Apple CEO Tim Cook has brutally scorned the company’s closest rival in the nascent tablet market, evoking the memory of Steve ‘scrapper’ Jobs’s most bellicose moments in charge of the tech giant.
Although Apple still largely has the tablet space sewn up, its stiff grip on the sector began to loosen slightly over Christmas.
The reason? The arrival of the loss-leading, keenly priced Amazon Kindle Fire, which is estimated to have sold in the region of six million units, despite currently being exclusive to the US. And today, we got the first sign it might have Cupertino more than a little rattled.

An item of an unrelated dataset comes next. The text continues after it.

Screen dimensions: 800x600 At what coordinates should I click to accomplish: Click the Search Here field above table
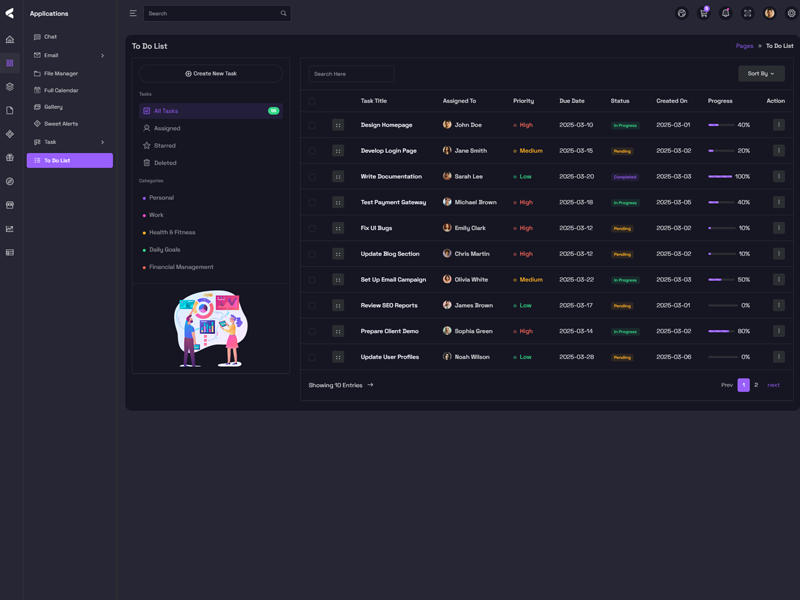click(351, 74)
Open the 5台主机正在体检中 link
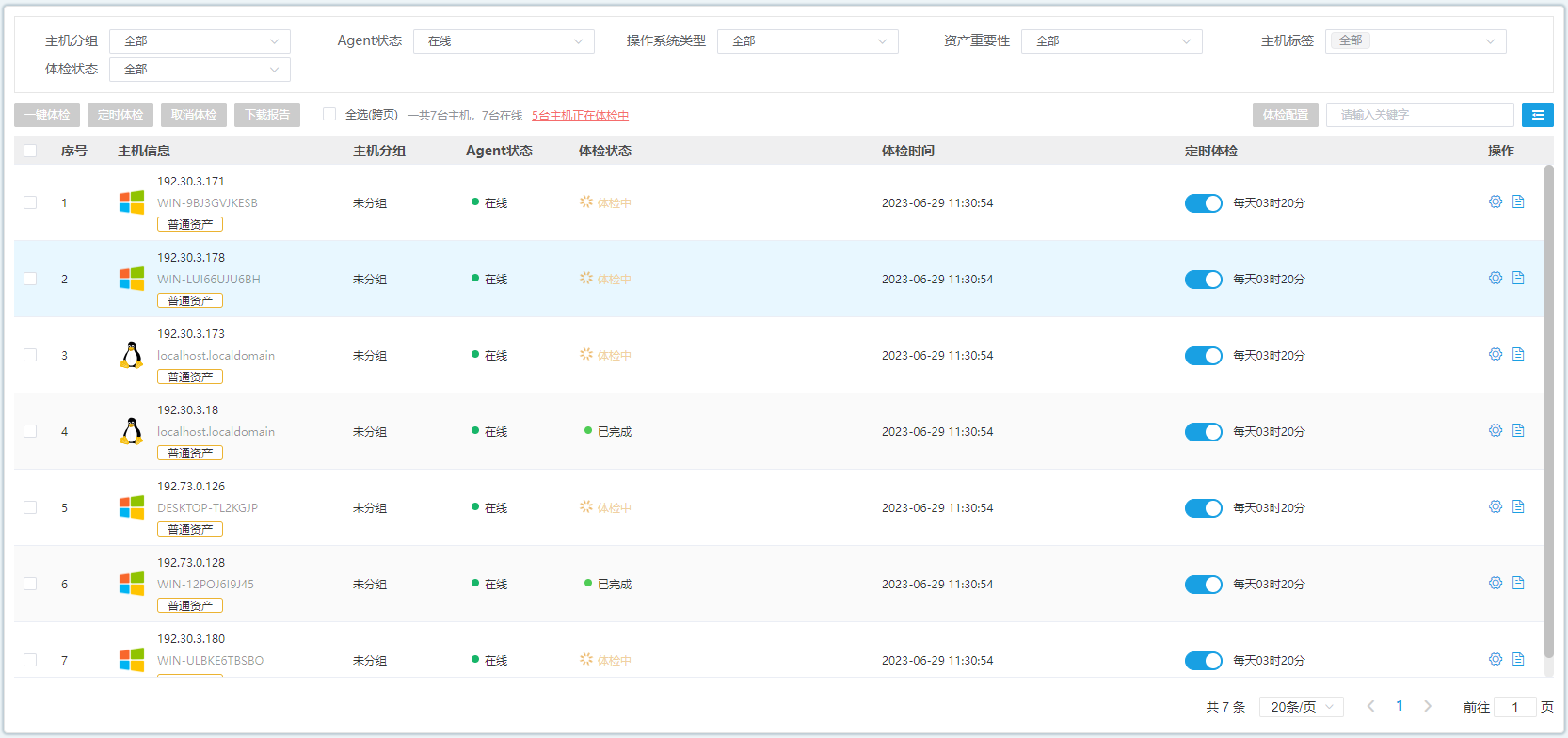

In a Q&A session with money-sucking squid/the world’s most august investment bank Goldman Sachs, Cook tacitly slammed Amazon’s effort and its cheap Android stablemates as ‘joyless’ and - we’re only paraphrasing slightly here – 'cheap and nasty'.
Responding to a poser about tablets, he told delegates: “Price is rarely the most important thing.

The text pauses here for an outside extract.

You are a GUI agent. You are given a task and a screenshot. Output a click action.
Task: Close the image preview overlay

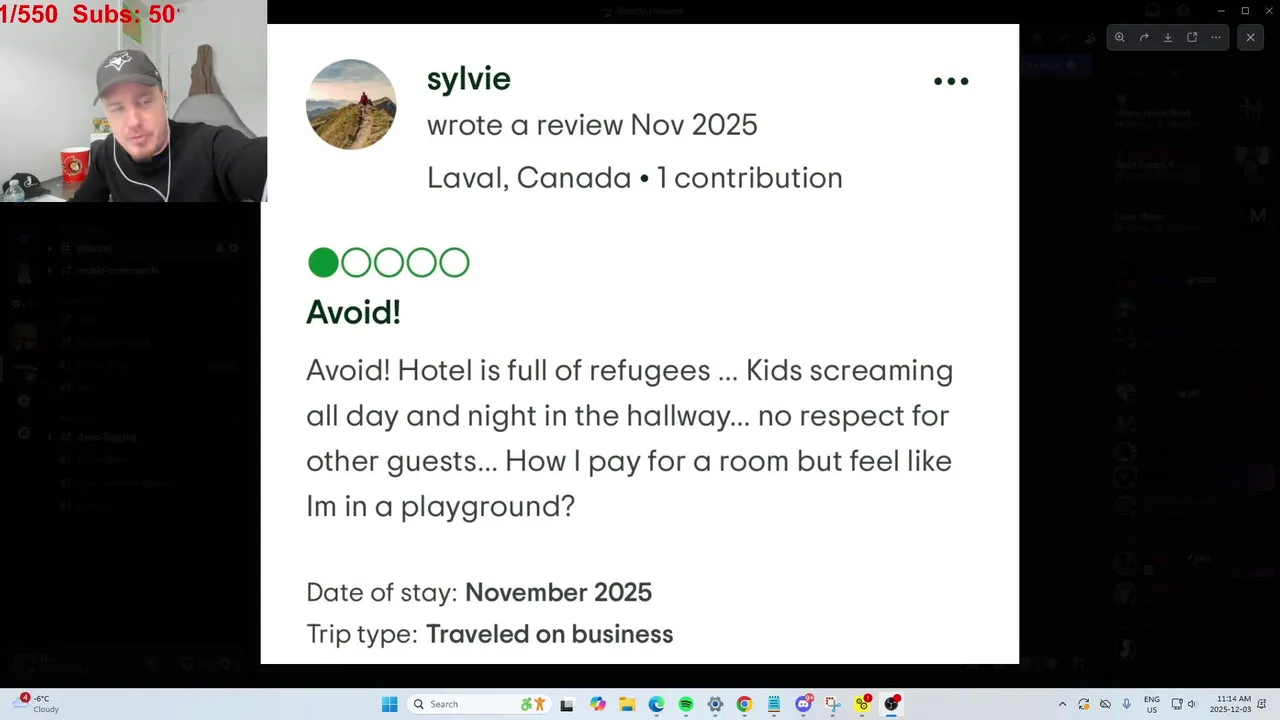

“A cheap product might sell some units. Somebody gets it home and they feel great when they pay the money, but then they get it home and use it, and the joy is gone.”
Cook added: “The joy is gone every day that they use it until they aren’t using it anymore. You don’t keep remembering ‘I got a good deal!’ because you hate it!”
His remarks come as Apple is reportedly preparing to unveil its third tilt at a tablet early next month in the form of the iPad 3.
Rumoured features take in a quad-core processor, a super high density retina display and a tweaked design.